Gleiches gilt für die Mode von Hippies, Punks und anderen Subkulturen, die meist durch klare Mode und spezielle Schönheitsideale gekennzeichnet sind. Schönheit spielt dabei für die Gruppenbildung eine nicht unerhebliche Rolle, da durch eine einheitliche Meinung mehrerer Menschen über Schönheit ein Wir-Gefühl entsteht.

Die Masse hingegen orientiert sich meist an den Idealen der reichen Eliten und großen Stars.

 

Schönheit aus Hollywood

Denn in puncto Mode und Schönheit spielen wohl vor allem Schauspieler, Sänger und andere Stars eine zentrale Rolle in der Herausbildung von globalen Trends, wobei diese Stars von den Medien und Modeherstellern auch gezielt eingesetzt werden, um Trends zu setzen. Stars aus dem internationalen Musik-Business oder dem Filmbereich haben einen zentralen Einfluss nicht nur auf junge Menschen.

Durch die gleichen Idole weltweit streben mehr und mehr Menschen ähnlichen Idealen nach, was ein nicht ganz unerheblicher Punkt für die Angleichung des Schönheitsideals ist. Sicherlich kann dieser Effekt nicht auf alle Kulturen und Menschen pauschalisiert, dennoch als Entwicklung erkannt werden.

 

Medien prägen das Schönheitsideal

Ganz klar sind es also vor allem die Medien, die das Bild von Schönheit prägen, sei es der perfekte Körper oder die modischen Trends. Vor allem im Fernsehen und in Magazinen scheinen vor allem in den westlichen Industriestaaten ausschließlich schlanke und attraktive Menschen positiv dargestellt zu werden.

Dass die Medien dabei Ideale zeigen, die für die meisten Menschen niemals von nicht erreichbar sein werden, zeigt sich schon dadurch, dass heute so gut wie alle Bilder per Bildbearbeitungsprogramm nachgebessert werden.Da den Medien zunehmend mehr Bedeutung beigemessen wird, kritisieren nicht nur Verbraucherschützer dieses Vorgehen.

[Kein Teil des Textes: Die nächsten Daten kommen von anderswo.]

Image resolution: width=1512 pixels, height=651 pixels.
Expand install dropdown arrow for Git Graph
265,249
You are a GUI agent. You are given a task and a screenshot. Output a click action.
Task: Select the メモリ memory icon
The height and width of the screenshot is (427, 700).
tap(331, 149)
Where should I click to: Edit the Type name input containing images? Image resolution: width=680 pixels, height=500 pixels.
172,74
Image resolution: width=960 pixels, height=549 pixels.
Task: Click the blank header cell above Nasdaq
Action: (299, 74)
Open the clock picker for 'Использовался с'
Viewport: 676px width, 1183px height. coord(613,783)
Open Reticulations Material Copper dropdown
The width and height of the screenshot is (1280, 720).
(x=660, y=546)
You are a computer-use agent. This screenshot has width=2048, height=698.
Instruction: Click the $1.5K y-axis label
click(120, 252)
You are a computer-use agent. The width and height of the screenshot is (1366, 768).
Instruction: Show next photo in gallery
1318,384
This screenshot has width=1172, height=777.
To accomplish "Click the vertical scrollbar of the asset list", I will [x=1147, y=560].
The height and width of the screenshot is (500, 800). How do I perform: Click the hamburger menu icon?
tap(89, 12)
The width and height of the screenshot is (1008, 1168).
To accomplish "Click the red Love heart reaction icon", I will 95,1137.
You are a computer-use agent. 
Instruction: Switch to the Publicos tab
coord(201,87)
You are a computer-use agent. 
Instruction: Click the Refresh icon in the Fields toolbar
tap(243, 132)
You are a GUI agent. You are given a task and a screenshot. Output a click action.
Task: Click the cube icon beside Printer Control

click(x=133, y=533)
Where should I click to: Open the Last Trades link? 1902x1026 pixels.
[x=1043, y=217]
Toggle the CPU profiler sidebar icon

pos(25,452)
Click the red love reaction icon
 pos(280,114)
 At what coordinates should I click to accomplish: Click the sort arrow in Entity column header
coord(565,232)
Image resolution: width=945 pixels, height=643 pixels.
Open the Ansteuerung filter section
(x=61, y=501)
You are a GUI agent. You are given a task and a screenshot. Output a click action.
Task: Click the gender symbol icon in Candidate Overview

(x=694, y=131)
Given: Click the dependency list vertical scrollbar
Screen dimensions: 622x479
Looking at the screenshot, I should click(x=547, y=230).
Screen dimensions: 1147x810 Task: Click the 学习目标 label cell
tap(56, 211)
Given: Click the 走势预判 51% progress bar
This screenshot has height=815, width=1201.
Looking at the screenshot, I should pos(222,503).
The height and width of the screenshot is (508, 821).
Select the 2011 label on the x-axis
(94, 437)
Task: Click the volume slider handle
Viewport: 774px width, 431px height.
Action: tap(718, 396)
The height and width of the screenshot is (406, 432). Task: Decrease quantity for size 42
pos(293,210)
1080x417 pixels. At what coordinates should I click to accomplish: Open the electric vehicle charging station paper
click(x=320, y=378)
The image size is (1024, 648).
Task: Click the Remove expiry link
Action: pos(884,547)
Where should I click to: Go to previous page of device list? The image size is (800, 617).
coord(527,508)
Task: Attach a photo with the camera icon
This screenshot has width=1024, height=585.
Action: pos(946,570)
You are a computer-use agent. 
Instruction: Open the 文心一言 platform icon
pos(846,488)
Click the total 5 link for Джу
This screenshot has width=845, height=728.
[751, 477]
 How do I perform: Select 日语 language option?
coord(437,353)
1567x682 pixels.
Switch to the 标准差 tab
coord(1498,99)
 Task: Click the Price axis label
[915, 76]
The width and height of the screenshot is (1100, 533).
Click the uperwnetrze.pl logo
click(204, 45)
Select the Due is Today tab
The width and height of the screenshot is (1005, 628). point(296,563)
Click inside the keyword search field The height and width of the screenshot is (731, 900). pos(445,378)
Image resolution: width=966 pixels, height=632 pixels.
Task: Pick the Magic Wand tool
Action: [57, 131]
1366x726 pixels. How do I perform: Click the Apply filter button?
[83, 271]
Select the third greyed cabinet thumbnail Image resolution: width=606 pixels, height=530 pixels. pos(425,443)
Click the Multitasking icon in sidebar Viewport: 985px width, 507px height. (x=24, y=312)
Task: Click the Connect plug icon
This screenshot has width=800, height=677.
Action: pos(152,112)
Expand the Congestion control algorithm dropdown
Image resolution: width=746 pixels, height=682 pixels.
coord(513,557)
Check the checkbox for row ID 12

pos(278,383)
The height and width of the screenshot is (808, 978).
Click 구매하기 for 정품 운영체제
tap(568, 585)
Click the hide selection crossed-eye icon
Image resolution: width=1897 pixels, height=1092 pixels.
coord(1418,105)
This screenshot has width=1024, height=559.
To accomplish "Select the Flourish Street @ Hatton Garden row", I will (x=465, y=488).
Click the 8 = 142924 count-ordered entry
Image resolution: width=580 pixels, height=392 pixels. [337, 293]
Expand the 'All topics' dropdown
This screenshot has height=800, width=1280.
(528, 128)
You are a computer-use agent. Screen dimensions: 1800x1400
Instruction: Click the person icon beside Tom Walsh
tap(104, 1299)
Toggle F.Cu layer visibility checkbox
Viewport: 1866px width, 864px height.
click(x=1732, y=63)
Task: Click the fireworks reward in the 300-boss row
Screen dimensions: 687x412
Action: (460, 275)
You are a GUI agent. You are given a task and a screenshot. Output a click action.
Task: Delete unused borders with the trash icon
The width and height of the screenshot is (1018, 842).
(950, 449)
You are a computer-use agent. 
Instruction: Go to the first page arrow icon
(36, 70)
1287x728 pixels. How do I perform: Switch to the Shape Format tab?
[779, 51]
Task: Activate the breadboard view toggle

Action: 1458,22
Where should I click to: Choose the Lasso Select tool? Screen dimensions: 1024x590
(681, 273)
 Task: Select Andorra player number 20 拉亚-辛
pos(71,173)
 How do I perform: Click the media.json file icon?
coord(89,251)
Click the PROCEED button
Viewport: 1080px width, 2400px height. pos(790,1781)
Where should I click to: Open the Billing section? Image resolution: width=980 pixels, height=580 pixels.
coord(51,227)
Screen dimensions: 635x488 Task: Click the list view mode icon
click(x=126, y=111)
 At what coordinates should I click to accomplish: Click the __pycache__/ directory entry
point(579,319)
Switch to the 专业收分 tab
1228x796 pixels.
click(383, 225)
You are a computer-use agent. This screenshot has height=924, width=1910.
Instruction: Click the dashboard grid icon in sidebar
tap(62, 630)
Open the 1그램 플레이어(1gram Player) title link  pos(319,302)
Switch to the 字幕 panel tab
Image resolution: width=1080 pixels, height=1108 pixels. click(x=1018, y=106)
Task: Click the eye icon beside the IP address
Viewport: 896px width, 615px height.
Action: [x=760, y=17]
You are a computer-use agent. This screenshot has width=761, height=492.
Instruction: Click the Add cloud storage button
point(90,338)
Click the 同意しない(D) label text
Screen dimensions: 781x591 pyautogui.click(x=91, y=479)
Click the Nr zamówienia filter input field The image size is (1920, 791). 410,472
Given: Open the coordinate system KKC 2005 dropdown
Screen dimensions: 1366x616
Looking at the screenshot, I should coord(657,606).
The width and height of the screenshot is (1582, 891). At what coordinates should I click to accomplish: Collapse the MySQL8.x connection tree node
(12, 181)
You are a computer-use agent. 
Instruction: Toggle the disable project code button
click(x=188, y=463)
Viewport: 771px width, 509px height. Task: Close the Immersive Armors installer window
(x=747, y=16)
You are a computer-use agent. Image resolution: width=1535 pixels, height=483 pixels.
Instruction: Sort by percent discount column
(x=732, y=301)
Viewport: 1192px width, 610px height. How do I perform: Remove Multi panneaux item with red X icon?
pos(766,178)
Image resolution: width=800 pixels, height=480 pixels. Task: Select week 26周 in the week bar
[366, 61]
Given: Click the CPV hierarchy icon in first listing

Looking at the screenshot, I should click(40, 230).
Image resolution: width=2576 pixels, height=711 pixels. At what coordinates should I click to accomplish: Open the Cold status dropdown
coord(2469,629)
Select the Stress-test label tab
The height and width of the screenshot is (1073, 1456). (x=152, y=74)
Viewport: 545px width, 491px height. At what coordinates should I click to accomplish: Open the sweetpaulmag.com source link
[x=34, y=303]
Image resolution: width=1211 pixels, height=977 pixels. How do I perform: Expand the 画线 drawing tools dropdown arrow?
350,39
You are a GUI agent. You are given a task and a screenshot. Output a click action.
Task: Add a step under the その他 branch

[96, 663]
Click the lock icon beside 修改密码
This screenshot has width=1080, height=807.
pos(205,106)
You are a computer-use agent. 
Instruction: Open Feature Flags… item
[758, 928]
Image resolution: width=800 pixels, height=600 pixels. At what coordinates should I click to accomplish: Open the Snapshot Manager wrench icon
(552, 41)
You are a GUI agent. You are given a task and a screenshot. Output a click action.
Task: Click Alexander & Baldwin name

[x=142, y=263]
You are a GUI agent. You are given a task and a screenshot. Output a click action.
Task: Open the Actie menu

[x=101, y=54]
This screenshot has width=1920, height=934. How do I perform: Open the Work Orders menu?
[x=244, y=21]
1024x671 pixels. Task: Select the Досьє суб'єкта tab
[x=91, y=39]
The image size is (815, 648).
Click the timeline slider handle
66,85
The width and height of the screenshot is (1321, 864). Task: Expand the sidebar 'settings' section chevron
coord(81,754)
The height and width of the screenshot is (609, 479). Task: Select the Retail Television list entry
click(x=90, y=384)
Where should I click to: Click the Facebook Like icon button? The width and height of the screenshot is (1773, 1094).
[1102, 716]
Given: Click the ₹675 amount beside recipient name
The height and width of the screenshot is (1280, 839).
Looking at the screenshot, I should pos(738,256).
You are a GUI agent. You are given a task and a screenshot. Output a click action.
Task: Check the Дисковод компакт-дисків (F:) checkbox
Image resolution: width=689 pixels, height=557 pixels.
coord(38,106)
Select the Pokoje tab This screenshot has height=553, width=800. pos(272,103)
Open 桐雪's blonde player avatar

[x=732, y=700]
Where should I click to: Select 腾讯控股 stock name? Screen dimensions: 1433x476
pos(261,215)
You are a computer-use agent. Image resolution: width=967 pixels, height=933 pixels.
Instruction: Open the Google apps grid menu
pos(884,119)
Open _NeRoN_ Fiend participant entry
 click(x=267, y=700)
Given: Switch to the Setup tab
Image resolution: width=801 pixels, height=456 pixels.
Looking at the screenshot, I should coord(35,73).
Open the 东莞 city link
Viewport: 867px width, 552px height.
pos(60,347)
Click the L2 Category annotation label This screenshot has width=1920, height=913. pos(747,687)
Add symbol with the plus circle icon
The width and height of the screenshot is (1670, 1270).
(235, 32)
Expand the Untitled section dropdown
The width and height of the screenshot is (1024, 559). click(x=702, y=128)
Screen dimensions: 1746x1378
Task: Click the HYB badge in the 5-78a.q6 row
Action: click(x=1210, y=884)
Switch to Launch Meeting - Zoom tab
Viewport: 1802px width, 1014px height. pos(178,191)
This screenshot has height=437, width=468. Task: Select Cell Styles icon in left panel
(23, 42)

Unabhängig von regionalen Schönheitstrends verbreiten sich durch die Internationalisierung der Medien, Ideale und Inhalte sehr schell weltweit. Dennoch kann nicht zwingend davon ausgegangen werden, dass lediglich die westlichen Ideale sich durchsetzen werden. Forscher sehen vielmehr eine Vermischung unterschiedlicher kultureller Trends, wodurch es wohl eher zu neuen und aus unterschiedlichen Kulturen beeinflussten Schönheitstrends kommen wird.

 

Schönheit als Statussymbol

Dem Streben nach Schönheit kann man sich heute kaum entziehen. Sicherlich gibt es zahlreiche Frauen und noch mehr Männer, denen Äußerlichkeiten weniger bis gar nicht wichtig sind. Dennoch können sie sich kaum den Einflüssen der Umwelt entziehen. Die Medien, wie Filme, Serien, Werbung und andere Formate geben nicht nur vor, was schön ist. In diesen Medien sind auch fast ausschließlich attraktive Menschen erfolgreich und beliebt.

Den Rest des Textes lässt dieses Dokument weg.